My school did organise one practise interview with a guidance counsellor (who then proceeded to promptly cancel or not show up to the first several attempts) and as inept as she was, I do believe that having some sort of understanding of what an interview feels like is invaluable. Especially since guidance counsellors are normally not experts in the field you're applying in, so you have the chance to explain certain concepts in a simple way (which is one of the best ways to test if you truly understand something). I also went on the Cambridge and Oxford websites and attempted to answer their past interview questions for Psychology, which gave me a vague idea of what kind of thinking they were looking for.
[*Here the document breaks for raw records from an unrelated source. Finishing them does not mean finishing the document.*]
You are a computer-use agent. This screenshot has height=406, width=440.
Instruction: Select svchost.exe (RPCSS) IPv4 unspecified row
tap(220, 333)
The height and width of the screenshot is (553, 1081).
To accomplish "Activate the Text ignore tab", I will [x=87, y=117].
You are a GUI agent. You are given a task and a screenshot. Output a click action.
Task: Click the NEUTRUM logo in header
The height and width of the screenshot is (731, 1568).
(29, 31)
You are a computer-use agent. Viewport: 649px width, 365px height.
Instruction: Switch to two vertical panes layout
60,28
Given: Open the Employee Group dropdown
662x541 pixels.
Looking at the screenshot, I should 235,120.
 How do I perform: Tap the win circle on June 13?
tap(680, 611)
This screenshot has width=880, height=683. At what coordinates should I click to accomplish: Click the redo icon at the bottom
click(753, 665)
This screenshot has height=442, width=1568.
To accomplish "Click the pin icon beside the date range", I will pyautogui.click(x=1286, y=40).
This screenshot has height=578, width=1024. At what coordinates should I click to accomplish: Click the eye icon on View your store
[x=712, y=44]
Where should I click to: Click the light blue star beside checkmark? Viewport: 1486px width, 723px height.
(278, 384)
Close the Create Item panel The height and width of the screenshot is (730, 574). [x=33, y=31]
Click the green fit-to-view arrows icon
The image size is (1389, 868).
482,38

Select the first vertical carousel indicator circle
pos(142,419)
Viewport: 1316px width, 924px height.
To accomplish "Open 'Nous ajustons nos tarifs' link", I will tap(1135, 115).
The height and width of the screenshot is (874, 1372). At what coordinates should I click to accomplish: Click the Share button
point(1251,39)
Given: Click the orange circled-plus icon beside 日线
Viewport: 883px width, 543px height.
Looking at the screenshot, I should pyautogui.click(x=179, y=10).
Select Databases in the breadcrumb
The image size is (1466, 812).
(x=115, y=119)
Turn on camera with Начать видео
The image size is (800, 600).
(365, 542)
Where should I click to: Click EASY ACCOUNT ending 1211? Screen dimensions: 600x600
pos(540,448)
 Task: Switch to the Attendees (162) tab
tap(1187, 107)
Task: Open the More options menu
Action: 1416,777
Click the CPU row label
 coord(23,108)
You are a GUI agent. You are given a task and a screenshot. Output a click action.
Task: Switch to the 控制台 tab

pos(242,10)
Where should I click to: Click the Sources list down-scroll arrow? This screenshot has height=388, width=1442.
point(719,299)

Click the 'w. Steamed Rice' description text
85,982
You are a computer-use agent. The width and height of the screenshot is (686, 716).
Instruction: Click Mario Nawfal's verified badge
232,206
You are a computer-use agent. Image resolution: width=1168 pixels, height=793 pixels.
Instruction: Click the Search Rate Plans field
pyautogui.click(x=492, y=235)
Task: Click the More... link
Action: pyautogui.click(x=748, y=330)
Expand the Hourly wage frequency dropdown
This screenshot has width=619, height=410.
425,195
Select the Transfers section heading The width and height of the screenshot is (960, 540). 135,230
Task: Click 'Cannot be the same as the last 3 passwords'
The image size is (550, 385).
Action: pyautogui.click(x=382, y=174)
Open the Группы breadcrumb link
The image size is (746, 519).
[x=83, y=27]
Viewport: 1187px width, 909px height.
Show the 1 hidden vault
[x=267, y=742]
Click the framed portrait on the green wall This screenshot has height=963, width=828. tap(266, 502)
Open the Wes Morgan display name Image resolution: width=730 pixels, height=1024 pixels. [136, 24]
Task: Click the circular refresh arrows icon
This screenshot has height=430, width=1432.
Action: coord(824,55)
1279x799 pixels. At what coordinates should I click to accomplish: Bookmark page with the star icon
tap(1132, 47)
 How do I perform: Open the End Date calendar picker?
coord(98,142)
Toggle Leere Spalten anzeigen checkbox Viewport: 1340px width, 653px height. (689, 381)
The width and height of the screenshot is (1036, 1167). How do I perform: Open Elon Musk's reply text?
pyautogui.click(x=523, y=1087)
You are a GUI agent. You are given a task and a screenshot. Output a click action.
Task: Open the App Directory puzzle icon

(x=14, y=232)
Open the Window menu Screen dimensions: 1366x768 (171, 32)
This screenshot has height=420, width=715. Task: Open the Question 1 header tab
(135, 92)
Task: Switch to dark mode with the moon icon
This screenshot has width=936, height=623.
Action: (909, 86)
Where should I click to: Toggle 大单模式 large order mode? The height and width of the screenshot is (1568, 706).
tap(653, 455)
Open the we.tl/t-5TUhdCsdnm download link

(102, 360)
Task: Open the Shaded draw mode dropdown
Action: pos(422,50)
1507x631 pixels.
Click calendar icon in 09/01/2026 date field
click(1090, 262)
Looking back, what advice would you give to your past self?

Despite what the website says, I do believe that compatibility plays a role in determining certain offers. My answers were by no means exemplary in either of the interviews, and aside from my passion for my subject and good understanding of IB subjects, I didn't have much going for me. Especially for PBS, where there is a heavy emphasis on eloquence in essay writing, it really pays to make an effort to be pleasant and cordial. This is really hard when you're nervous, but I really recommend just letting your passion shine through as much as you can, even if that means acting like a total dork.

Remember that, unlike the bullies at your school, your interviewers will reward an almost obsessive thirst for knowledge. When I remember my interview, one of my boldest memories is a moment where right after I was asked a question and realised I could figure out the answer, my face broke into the goofiest smile. Although I might be completely wrong, I truly think that supervisors are looking for that sort of attitude towards a subject (along with academic aptitude, obviously).